Previous studies have shown that applying the anesthetic isoflurane to cultured neural cells can lead to generation of amyloid-beta protein, the key component of senile plaques seen in the brains of Alzheimer's patients. Alzheimer's disease is characterized by plaques within the brain of amyloid-beta protein (A-beta), which is toxic to brain cells.
Researchers have described how the common anesthetic isoflurane may set off a process in which A-beta generation and apoptosis interact with and magnify each other.
In a series of experiments, the researchers first found that applying isoflurane to cultured neural cells increased the activation of the enzyme caspase – a key player in a pathway leading to apoptosis and the development of amyloid-beta protein.

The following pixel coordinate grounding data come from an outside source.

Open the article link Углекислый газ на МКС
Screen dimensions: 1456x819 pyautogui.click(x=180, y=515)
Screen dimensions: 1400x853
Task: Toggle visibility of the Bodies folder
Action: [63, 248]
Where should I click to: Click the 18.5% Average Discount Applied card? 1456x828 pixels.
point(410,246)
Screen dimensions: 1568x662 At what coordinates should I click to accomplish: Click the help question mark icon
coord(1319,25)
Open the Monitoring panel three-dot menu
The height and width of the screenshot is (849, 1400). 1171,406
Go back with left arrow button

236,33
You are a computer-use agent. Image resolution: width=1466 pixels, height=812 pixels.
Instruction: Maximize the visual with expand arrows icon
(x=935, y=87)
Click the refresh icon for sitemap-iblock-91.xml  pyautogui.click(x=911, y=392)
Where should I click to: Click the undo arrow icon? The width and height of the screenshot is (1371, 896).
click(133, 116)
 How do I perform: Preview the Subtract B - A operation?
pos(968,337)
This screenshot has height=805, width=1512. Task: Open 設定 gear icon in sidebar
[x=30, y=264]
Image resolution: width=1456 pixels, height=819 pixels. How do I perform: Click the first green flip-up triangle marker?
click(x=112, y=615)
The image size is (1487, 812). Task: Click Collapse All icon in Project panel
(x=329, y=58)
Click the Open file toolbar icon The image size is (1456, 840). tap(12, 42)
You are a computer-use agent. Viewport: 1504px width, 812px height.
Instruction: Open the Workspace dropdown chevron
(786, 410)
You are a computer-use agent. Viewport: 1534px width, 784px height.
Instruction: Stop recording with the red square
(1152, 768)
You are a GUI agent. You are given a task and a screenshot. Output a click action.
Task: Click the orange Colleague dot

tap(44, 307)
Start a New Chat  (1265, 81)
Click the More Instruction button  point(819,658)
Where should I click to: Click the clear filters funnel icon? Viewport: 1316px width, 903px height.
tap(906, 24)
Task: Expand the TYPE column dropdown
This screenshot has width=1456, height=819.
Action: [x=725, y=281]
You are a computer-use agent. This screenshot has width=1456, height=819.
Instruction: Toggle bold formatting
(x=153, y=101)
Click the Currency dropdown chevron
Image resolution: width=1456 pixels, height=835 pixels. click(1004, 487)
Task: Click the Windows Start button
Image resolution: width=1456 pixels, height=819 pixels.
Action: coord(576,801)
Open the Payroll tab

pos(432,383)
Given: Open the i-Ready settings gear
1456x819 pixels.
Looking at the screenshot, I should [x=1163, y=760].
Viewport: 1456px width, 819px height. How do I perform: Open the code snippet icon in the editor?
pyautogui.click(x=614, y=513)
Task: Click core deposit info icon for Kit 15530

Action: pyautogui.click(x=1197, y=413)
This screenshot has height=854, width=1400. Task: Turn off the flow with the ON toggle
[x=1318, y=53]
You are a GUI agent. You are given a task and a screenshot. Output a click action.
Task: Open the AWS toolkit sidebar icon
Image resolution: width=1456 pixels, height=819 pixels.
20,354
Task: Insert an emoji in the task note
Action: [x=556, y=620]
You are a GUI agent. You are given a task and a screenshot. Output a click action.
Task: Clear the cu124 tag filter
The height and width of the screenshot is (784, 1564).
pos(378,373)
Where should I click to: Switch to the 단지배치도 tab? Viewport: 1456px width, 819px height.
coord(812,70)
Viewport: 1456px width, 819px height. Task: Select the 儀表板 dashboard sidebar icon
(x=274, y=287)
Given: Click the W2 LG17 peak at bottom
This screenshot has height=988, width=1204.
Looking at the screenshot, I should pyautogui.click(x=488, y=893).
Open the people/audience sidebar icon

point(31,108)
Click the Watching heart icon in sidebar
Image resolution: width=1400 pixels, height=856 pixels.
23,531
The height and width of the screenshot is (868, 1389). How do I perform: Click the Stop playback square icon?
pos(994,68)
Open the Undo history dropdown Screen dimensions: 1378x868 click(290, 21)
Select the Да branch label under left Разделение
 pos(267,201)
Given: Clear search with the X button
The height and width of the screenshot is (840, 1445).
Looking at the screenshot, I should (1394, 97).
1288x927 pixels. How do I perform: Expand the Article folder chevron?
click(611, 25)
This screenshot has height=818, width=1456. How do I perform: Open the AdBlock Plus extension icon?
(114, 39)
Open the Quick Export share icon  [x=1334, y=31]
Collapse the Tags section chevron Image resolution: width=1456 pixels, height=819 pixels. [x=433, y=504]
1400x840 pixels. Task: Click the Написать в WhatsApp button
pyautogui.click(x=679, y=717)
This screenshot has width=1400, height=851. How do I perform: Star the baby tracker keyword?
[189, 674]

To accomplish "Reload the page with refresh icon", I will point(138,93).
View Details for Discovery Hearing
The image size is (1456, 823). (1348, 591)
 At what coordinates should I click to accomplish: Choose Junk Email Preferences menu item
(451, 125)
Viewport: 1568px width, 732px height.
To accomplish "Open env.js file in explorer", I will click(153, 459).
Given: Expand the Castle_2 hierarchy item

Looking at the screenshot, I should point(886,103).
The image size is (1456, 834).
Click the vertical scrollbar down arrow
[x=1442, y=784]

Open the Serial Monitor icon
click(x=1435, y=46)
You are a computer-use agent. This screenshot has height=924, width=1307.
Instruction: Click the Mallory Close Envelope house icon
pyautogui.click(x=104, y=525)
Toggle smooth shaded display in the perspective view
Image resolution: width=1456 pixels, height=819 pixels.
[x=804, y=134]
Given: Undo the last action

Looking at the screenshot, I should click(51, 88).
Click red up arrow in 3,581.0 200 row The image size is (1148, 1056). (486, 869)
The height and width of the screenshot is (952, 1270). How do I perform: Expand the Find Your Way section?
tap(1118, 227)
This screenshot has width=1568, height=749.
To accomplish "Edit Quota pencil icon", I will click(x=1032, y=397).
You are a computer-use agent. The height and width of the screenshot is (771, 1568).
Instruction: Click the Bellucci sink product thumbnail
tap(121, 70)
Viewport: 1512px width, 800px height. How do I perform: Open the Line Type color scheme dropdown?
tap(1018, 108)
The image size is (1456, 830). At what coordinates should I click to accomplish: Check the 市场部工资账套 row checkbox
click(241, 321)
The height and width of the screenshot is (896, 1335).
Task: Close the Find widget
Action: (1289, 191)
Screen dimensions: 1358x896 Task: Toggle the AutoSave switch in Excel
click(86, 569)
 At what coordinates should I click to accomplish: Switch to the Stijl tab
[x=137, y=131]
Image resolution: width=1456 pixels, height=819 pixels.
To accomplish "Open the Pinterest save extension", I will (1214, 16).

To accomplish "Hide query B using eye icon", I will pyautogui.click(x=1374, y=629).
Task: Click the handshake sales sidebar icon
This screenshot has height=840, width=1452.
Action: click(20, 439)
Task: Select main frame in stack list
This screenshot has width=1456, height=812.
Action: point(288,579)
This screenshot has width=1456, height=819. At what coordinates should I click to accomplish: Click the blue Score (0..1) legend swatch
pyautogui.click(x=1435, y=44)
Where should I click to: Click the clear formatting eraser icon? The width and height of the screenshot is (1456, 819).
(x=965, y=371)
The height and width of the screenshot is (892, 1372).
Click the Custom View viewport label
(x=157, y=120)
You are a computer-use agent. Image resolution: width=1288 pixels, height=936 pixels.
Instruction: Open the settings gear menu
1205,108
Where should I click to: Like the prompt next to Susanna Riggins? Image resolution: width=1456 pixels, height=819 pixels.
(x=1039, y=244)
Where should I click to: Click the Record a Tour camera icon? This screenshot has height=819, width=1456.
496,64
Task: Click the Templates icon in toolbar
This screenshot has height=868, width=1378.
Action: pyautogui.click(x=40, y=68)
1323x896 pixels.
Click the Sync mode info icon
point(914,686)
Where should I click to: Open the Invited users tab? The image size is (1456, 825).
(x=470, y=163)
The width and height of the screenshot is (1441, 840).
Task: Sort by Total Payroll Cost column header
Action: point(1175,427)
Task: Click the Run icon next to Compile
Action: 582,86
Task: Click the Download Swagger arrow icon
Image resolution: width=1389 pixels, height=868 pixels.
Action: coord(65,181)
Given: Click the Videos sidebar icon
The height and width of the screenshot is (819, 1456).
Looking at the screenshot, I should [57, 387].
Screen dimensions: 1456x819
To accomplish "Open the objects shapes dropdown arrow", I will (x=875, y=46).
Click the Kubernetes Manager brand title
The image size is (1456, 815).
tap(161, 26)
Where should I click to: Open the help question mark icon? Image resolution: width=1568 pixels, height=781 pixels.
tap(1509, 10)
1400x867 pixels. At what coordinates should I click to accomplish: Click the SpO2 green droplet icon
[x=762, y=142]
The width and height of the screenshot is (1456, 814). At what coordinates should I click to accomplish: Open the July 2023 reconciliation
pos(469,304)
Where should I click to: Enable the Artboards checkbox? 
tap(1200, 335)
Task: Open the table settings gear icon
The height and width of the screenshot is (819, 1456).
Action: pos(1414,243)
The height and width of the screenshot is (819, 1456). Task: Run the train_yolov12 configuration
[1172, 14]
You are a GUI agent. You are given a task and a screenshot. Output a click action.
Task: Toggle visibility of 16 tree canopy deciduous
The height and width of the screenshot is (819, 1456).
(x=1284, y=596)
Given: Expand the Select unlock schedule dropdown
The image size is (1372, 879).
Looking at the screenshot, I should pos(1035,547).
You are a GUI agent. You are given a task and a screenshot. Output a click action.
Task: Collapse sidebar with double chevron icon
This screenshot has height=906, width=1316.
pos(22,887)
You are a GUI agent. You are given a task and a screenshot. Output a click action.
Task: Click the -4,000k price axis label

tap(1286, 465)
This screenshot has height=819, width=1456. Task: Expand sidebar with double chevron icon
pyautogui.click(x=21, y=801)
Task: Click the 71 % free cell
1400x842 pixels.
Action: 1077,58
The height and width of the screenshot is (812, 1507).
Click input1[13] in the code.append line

The researchers concluded that caspase activation is essential to the pathway leading to A-beta generation and aggregation.
They also found that isoflurane appears to raise levels of the A-beta-releasing enzymes BACE and gamma secretase and that generation of A-beta plaques further increases isoflurane-induced caspase activation.
The researchers said that even though findings suggest that isoflurane may affect Alzheimer's pathogenesis, these experiments were performed in cultured cells only and more studies would need to be conducted to assess whether this discovery might be relevant to humans.
They also plan to investigate whether other anesthetic agents may produce the same results seen with isoflurane.